It took us a while until we reached the “right” doctor. We met several doctors until we found the one that best fitted Israel.
The first doctor we met, was knowledgeable and had a good reputation. Before meeting him I was already digging the internet for solutions. At the time, there were several drugs in development, a fantastic fact by itself, as we are talking about a pretty rare lung-cancer mutation.
The doc knew about a few of the drugs, but not all, as they were in the very initial stages of clinical trials. He was surprised yet curious to hear of them. To us, it was a red light, as supposably we are not the ones who should have the knowledge. I know, it is the Internet, medicine has changed and all that, yet it made us feel uncomfortable, the fact that we had to find out this information ourselves.
Afterwards we attended another doctor, who was very nice and welcoming. We sat at his office, and among other things, there was a picture of his family on the table. Young lovely kids. In any other circumstances, I would think to myself, great family man. Nice. But then I thought that he probably doesn’t have so much free time to investigate Israel’s specific case, and we probably need to think of alternatives. I know, I know, it is not politically correct, but we are talking about my husband’s life, and thais is what matters.

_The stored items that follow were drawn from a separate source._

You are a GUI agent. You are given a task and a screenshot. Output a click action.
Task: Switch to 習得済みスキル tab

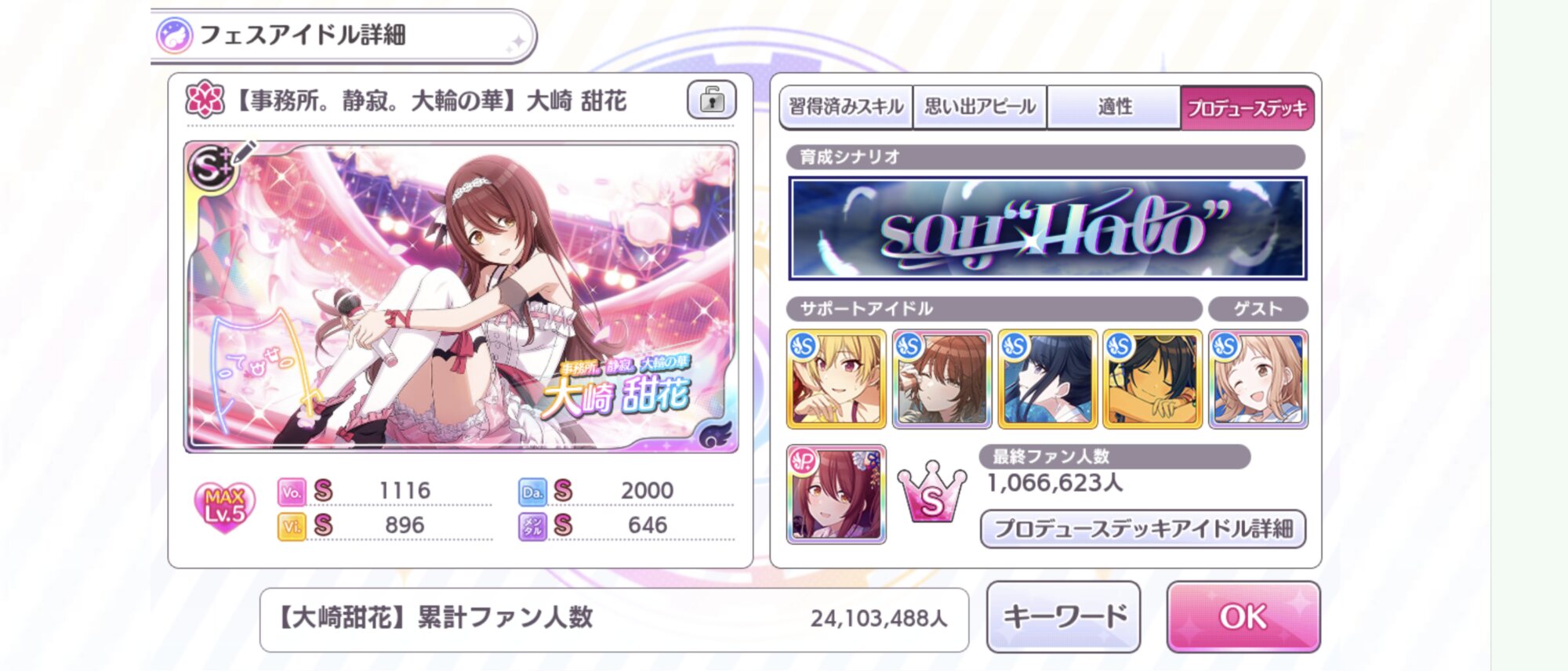pyautogui.click(x=846, y=107)
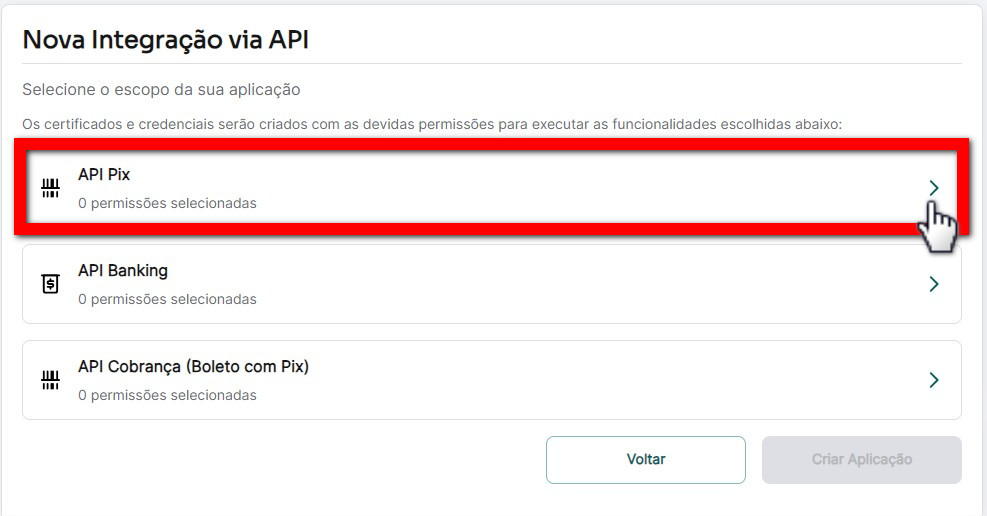Click the dollar document icon for API Banking
This screenshot has height=516, width=987.
[x=49, y=284]
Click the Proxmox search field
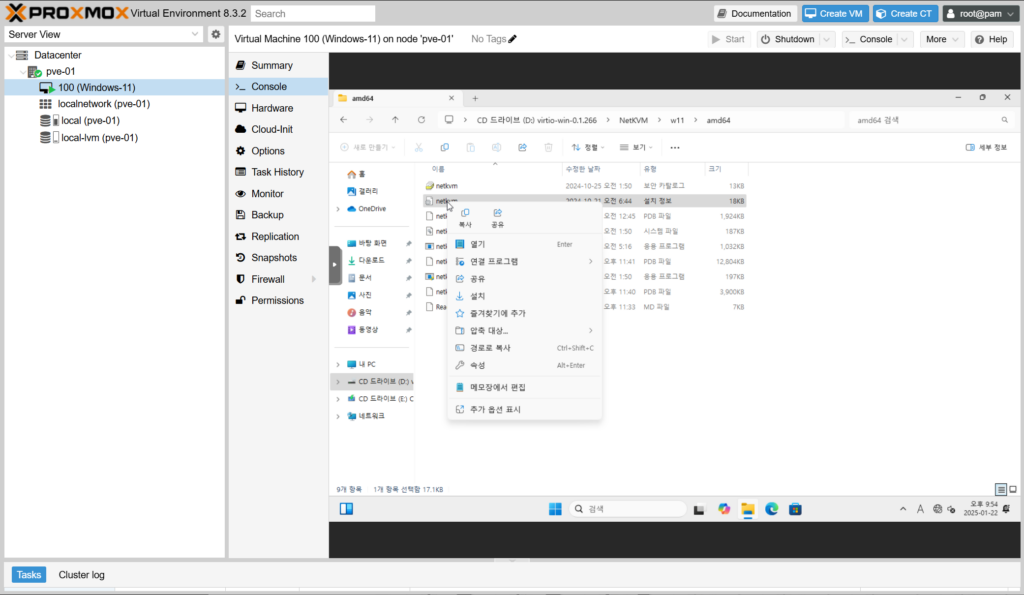 click(313, 14)
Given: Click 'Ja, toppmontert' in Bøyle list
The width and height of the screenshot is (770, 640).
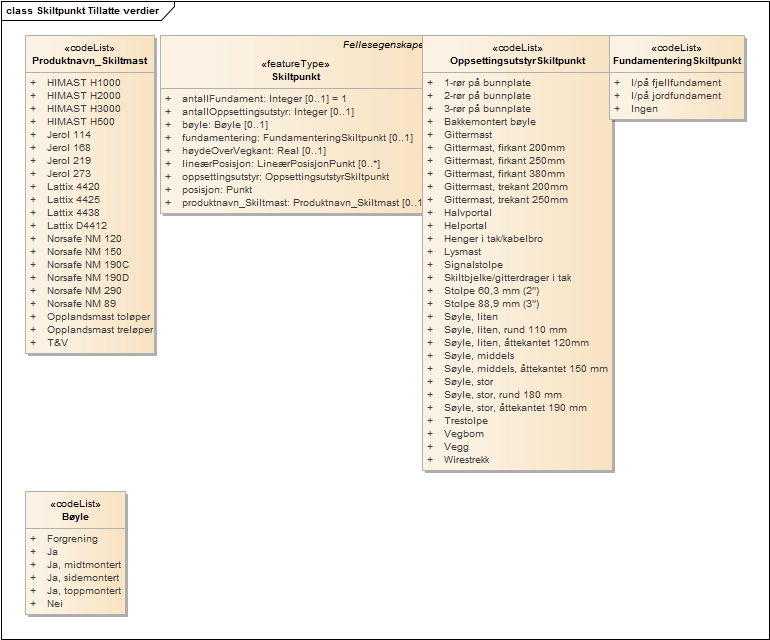Looking at the screenshot, I should (x=83, y=591).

So, we asked him about a specific clinical trial, which was taking place in a nearby hospital. This info was easily retrieved from https://clinicaltrials.gov/. Apparently, the trial hasn’t started yet, so he had to check with a colleague working in this nearby hospital.
I know that the medical system is distributed, no unified database, etc., yet I found it a bit bizarre, the lack of shared knowledge, and the fact that I had to tell the doc of this nearby planned trial. In other words, the decentralization of health systems and records, the accelerating knowledge gap between things that are developed in pharma labs and the “real life”, emphasize the fact that patients and caregivers need to be “en garde”.
Finally, we reached the doctor who was the best match: he was very knowledgeable in general and specifically about the Exon20 mutation. He was smiling and relaxing, very curious to explore new horizons, brave, updated on state-of-the-art technologies, and had a very good sense of humor.
He also said something very important after seeing a letter from one of the former doctors, who wrote: “I explained to the patient that there is no cure to his disease”. His reaction was: “Why did he say that? It is not modest nor humble. Solutions are popping up each day, so no one knows what will be tomorrow. Maybe a new treatment will save more people?” And he was right. Several treatments were offered in the following months. His optimistic view was refreshing and brought some hope.
So, I guess it is an important lesson. Continue to search for your best-fit doctor and don’t give up until you find one. After all, It is a match between people, and even here, you can always swipe to the left.